But I digress. And how! Here's an example of how my normally efficient writing routine gets disrupted:
In one of my write-ups, a web site described the mower color as "jet black". I had to think about this one for a minute, since why would the word "jet" be synonymous with the color "black"? I don't think I've ever see a black jet (well, that's not true, I've seen black players for the NY Jets but not the kind of jet that flies through the air--and even if I had, not enough of them to constitute being a standard for color). I mean my car is black, but I would be reluctant to describe something as "Honda Accord Black". But jet black is used fairly regularly, especially when talking about hair. Can we do this with any color? Ihop Urinal White. Infected goo coming out of my cat's eye yellow. Bloody nose dripped on a tissue red. Ultimate frisbee grass stain green. Megaman blue. Captain Crunch amber. And so on.
Wait, a few more. Transvestite eye shadow purple. Pumpkin innards orange. Interior chamber of Jean Claude Van Damme's nostrils in "Bloodsport" burgundy.
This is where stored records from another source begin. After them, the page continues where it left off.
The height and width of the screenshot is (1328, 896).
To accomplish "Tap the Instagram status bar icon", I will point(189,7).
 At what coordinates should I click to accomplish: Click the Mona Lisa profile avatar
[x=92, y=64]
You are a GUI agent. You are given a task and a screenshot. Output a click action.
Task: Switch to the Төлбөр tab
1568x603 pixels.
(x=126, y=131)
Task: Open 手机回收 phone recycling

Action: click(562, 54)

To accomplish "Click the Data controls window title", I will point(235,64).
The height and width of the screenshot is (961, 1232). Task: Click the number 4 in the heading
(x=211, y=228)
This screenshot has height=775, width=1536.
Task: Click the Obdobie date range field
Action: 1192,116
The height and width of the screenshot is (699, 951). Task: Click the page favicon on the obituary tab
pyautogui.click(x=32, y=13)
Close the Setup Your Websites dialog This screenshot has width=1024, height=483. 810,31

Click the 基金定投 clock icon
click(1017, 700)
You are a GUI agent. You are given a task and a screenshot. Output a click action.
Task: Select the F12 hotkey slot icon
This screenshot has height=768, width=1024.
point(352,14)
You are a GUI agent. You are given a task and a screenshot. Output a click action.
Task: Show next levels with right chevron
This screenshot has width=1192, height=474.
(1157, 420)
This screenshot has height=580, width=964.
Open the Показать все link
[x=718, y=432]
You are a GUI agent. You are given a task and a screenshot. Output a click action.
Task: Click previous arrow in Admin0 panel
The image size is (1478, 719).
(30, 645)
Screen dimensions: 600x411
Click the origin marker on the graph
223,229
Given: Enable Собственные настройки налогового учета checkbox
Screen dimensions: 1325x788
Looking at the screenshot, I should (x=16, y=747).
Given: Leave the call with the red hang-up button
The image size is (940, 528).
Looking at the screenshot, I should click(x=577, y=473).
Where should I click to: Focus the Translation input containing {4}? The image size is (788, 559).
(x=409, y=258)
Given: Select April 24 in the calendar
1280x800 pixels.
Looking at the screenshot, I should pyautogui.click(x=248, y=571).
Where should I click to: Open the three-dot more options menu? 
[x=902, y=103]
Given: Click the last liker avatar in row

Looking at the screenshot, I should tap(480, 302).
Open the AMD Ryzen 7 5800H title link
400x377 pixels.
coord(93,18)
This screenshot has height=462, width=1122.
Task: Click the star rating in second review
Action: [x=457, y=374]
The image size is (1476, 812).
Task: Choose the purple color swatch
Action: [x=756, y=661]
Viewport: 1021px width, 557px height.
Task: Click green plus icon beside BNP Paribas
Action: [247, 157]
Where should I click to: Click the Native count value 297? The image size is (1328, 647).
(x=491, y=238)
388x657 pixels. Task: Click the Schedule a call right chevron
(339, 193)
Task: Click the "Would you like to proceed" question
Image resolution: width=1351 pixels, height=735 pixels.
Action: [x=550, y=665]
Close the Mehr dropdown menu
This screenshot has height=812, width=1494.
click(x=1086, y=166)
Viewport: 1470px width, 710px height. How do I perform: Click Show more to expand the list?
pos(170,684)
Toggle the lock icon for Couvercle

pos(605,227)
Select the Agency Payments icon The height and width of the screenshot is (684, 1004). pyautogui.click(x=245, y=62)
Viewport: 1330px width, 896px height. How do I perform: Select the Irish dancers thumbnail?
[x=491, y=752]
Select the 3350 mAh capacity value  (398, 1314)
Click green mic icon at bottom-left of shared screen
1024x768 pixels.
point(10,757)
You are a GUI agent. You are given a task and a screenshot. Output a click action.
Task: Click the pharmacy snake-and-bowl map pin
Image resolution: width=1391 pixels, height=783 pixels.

It looks like the weirdo Brits are responsible for the word "jet" and use it to refer to an especially dark but equally lustrous piece of coal. I suppose coal black doesn't sound as mysterious and enigmatic, especially if you've ever seen any of the dust covered Dickens-esque urchins who labored as chimney sweeps in the 1800s. Pitch black actually works, since pitch (or tar as normal people call it) is quite black. Pitch dark also works.
Anyhow, after all that trouble I noticed I had the wrong picture for my mower--it was actually red. Crunchberry red.